利下げシフトはイコール「トランプシフト」である。口を開けば利下げを要求するトランプ大統領をなだめるために、米連邦準備理事会(FRB)は予防的な利下げもありうべしとしているが、本心は異なっているとみている。

FOMCメンバーの政策金利見通し(ドットチャート)では、今年は利下げバイアスが現れているが、先に行けば行くほど利上げを主張する向きが増加していることが見て取れ、FOMCは市場が考えるほど利下げ一辺倒ではないことがわかる。

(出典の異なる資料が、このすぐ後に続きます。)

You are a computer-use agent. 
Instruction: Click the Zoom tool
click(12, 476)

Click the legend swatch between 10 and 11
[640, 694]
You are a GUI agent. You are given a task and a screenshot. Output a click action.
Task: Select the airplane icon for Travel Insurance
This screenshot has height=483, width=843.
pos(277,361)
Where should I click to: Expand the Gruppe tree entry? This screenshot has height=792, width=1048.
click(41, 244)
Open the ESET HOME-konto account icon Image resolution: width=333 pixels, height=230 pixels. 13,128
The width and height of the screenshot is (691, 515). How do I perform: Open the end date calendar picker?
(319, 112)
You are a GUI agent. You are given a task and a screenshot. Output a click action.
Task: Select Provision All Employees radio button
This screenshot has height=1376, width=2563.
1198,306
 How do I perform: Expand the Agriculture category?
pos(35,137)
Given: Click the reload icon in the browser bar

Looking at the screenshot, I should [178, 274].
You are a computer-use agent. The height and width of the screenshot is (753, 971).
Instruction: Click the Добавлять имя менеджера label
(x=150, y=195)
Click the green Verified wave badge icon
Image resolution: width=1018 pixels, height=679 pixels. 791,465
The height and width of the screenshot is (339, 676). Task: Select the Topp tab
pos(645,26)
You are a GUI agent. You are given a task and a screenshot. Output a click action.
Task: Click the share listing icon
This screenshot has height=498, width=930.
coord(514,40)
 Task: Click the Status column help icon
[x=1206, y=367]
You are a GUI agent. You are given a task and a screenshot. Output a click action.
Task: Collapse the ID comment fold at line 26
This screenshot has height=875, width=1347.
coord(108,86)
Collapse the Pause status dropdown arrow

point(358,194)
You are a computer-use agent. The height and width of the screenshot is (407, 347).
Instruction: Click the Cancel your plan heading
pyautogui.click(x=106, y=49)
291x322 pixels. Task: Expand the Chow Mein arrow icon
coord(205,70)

さらに、経済見通しでは、GDP成長率は堅調、失業率は一段の低下が見込まれており、経済の見立てでは、トランプ氏を受容する「トランプシフト」とは一線を画している。

FRBはトランプ氏の出現によって「完全雇用」と「物価の安定」という従来のマンデートに加え、第3のマンデートとして「株高」を託された。現在は、株高をもたらすことに成功し、トリプルマンデートをほぼ完成させている状況で、利下げを特段必要としていないというのが本音ではないだろうか。

市場では、株価や原油相場が米利下げを先行して織り込んだが、米長期金利や為替市場での「緩和相場」は始まったばかりだ。織り込みがさらに進めばドル/円は105円、米10年国債利回りは1.7%を目指すと予想する。